In this study, we demonstrated the predictive ability of an expert-driven segmentation framework on longitudinal healthcare utilization and mortality.
Population segmentation of patients into parsimonious and relatively homogenous subgroups or segments based on healthcare requirements can aid healthcare resource planning and the development of targeted intervention programs for a specific patient subgroup [1, 2]. With an understanding of the current and future healthcare requirements for each segment, more targeted and efficient care can be delivered for each specific patient segment. This is especially critical in Singapore with rapidly ageing population and increasing chronic disease burden . Healthcare expenditure is predicted to exponentially increase from Singapore Dollars (SGD) $4 billion (USD $2.98 billion) in 2011 to SGD $12 billion (USD $8.94 billion) in 2020 . Healthcare in Singapore is mainly under the responsibility of the Singapore Ministry of Health (MOH) which uses a mixed financing system that includes nationalized healthcare insurance schemes and deductions from the compulsory savings plan Central Provident Fund (CPF), for Singapore citizens and permanent residents . In order to effectively deliver effective and targeted care for an ageing population and cope with increasing healthcare costs, it is crucial to have a deep understanding of population’s health characteristics and healthcare needs. Population segmentation is a critical first step in the development of effective healthcare policy because it provides policy makers with more detailed information about specific health characteristics and healthcare needs of each population segment which allows for tailored health intervention programs for different segments. This eventually leads to better policy decisions on healthcare resources allocation and planning.

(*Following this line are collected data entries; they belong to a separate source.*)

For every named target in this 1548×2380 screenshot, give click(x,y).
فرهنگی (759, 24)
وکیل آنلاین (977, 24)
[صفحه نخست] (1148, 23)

There are two major approaches to population segmentation – 1) data-driven approach where segmentation is done using statistical analysis (e.g. clustering analysis, latent class analysis, classification tree) on empirical health data and 2) expert-defined approach where segments are decided via experts’ review and consensus on current evidence in literature. These two approaches are not mutually exclusive and a hybrid approach may have both data and experts input. Some examples of a data-driven approach include Lafortune’s latent class analysis of a trial’s data , Liu et al’s study of the Taiwan National health Insurance survey participants  and Van der Laan at al’s demand-driven segmentation model . In these studies, health related data, including medical, behavioral, functional and socio-demographic data were used to derive various segments and profile each segment’s characteristics.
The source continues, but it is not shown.